Astrocytes are the most abundant, pleiotropic, and homeostatic cells in the brain with various roles ranging from development, metabolism, blood–brain barrier (BBB) maintenance, waste and monoamine clearance, and immune functions in the CNS [66]. Astrocytes are a heterogeneous cell type with a diverse phenotypic continuum [67]. The role of astrocytes in neuroinflammation has been reviewed elsewhere [68,69,70,71]. Like macrophages and other traditional immune cells, astrocytes can be dichotomized from a homeostatic state (A0-like) to proinflammatory (A1-like) and anti-inflammatory (A2-like) states during disease states like neurodegeneration and cancer [68,72]. Paracrine astrocyte–other glia interactions are becoming increasingly examined during neuroinflammation, with this being particularly instigated by microglia [72]. Here, we focus on the neuroinflammatory and immune regulatory roles that astrocytes, in the context of hPSC astrocytes, have played in the enhanced understanding of their role within the brain; these findings are summarized in Table 2.

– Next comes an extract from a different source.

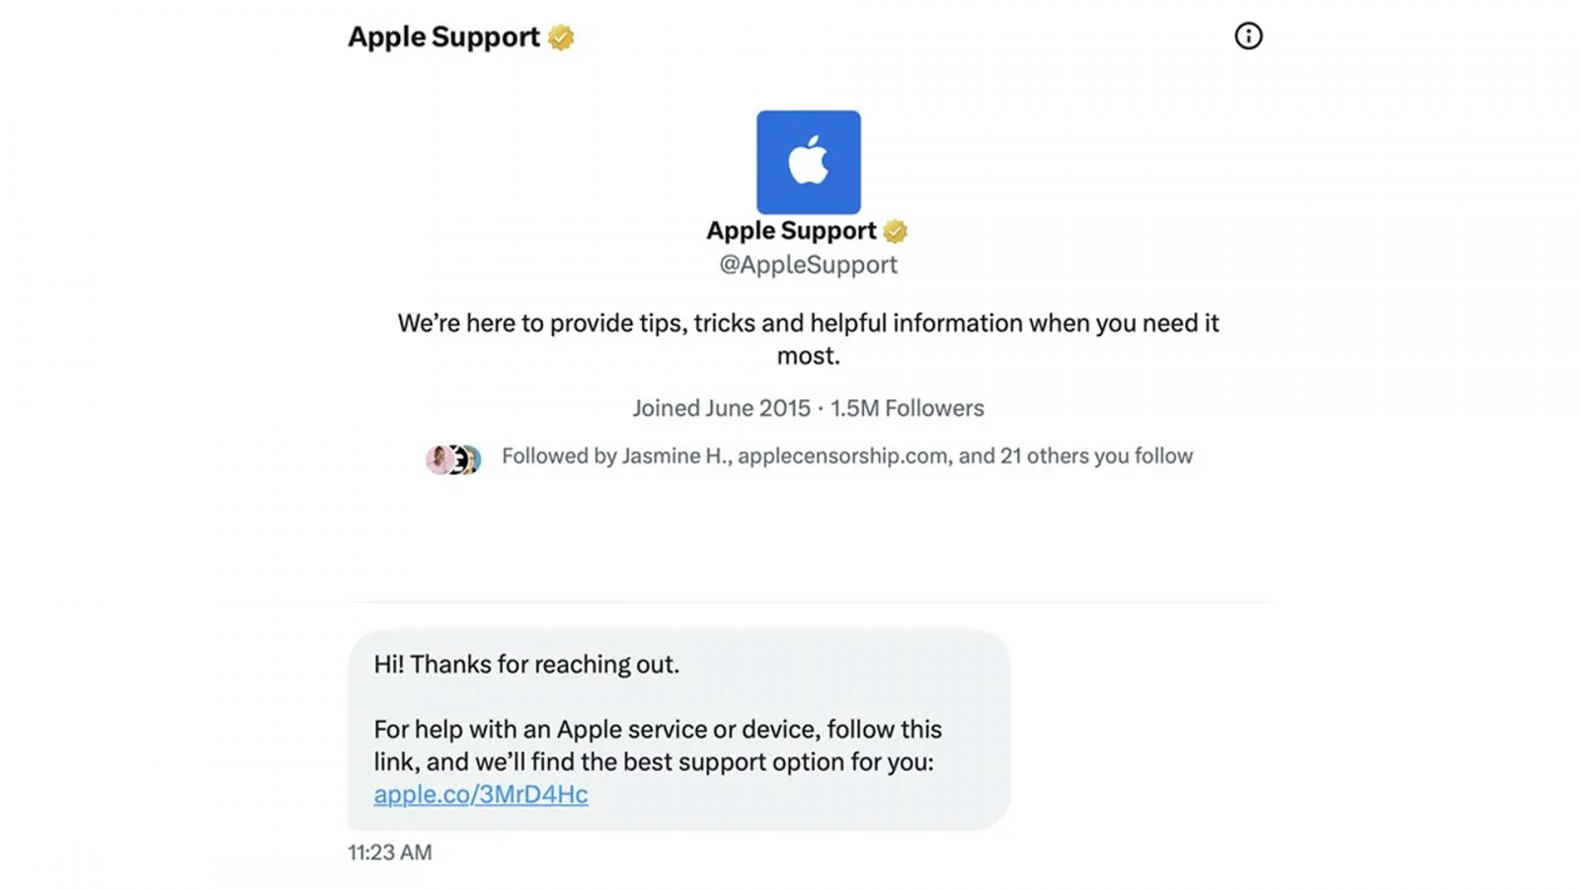Click the rightmost follower avatar
Screen dimensions: 1580x889
click(472, 460)
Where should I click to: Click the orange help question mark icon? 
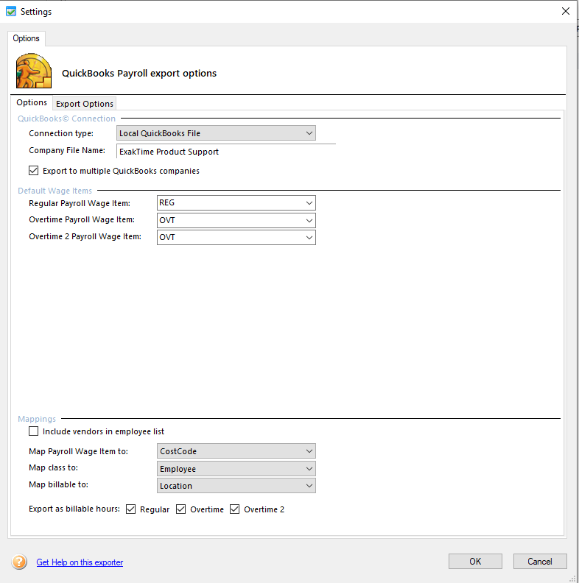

3.1. Differentiation Concepts

hPSC astrocyte-like cell (hiA) differentiations are relatively numerous and robust in comparison to other hPSC glia differentiations. This is likely due to their neural precursor/radial glia lineage as astrocytes in vivo share progenitors to neurons, one of the most well-established and utilized hPSC-derived cell types historically [73]. Early differentiations identified that hiAs are often reactive and immature immediately following differentiation and require extended culture in FGF to transition to a more quiescent mature phenotype [74]. Regarding FGF, more recent strategies include BMP inhibition and subsequent addition of other neurotrophic factors including LIF and CNTF that have resulted in successful GFAP+ and GLAST+ (hiA) differentiations [75,76,77]. Principal component analysis reveals that while hiA’s reactive inflammatory phenotype shows some similarity to primary astrocytes, there is still some ground that needs to be covered [78]. CD49f was identified as a novel astrocyte surface marker using hiA, it correlates with AQP4 and GFAP expression, and it is present in vivo [79]. In addition to being able to respond to inflammatory cytokines and upregulate GFAP, hiAs present a variety of functional phenotypes that would be expected in vivo. hiAs, in response to inflammatory stimuli, produce cytokines [17,76], phagocytize [80], including Aβ [81], uptake glutamate [21], and produce complements [82].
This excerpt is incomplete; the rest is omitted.